Sunday, February 18, 2007

Meanwhile, on the Ecumenical Front

The Times of London has published a story about leaked Anglican-Catholic documents laying out a possible path to reunification between orthodox Anglicans and Rome. While I am encouraged by the partial repair of the Anglican-Roman Catholic schism on the whole, it seems a shame that this reunion is being driven by schism within the Anglican Communion and that the radical elements within the Anglican Communion are driving it to suicide by changing fundamental teachings on issues of faith and morals (ordination of active homosexuals, the blessing of homosexual unions, etc.). The pursuit of Christian unity should be driven by the desire to see Christ's prayer in John 17 that all Christians be one, not in an attempt to avoid being dragged over the edge of a cliff by those who would subjugate eternal verities to progressive ideology. In other words, I would rather see a reunion between London and Rome than see Rome gather up the survivors as London wrecks itself on the shoals of fashionable ideology.

Still, I can't possibly imagine any Pope plunging the Roman Catholic Church into the sort of crisis in which the Anglican Communion now finds itself.
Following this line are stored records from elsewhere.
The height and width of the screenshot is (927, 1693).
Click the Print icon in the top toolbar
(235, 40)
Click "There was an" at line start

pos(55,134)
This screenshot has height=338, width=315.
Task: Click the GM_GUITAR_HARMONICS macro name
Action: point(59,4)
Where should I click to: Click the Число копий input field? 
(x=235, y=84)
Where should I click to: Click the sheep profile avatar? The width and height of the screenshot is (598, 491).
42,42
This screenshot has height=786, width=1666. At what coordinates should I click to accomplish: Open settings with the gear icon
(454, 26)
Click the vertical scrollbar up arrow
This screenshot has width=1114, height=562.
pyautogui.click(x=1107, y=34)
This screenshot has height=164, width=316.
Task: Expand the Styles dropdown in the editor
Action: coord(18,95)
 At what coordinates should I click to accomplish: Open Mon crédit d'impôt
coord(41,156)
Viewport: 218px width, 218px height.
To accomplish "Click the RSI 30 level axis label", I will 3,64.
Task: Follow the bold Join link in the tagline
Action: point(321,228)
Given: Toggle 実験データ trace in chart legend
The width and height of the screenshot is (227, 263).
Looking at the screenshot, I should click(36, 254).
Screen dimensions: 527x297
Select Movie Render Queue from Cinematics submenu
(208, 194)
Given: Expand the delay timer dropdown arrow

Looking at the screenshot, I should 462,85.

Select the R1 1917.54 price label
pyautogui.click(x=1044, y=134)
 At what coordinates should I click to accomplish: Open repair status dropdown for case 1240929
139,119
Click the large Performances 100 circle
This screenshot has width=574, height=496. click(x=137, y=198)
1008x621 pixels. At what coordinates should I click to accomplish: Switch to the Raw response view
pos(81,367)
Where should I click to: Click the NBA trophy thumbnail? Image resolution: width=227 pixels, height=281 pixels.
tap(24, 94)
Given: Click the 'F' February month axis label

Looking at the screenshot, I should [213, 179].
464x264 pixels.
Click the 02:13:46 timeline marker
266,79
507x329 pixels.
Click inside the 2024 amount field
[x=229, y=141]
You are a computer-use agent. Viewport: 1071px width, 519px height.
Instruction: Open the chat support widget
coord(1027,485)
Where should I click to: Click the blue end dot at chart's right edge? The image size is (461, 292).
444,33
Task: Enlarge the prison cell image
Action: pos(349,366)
Homosexual acts have always been considered immoral by the Roman Catholic Church, and as defender of the deposit of faith as defined by Scripture, Sacred Tradition, and the Magisterium, no Pope would ever knowingly sanction any practice that undermined the Church's teaching on this matter. This means the ordination of those known to be active homosexuals will never receive official sanction (even if many bishops have turned a blind eye, with disastrous consequences from which the Church has yet to recover), nor will the blessing of homosexual unions (never mind polyamorous relationships). The Church must rest upon eternal verities (indeed The Eternal Verity), else she will surely founder and sink. And by the grace of God and the power of the Holy Spirit, it is the Pope who strives to ensure that the three-fold cord of Scripture, Tradition and the Magisterium binds the people of the Roman Catholic Church to Christ, the bridegroom, and through Him, to God the Father, Creator of all things and their Foundation.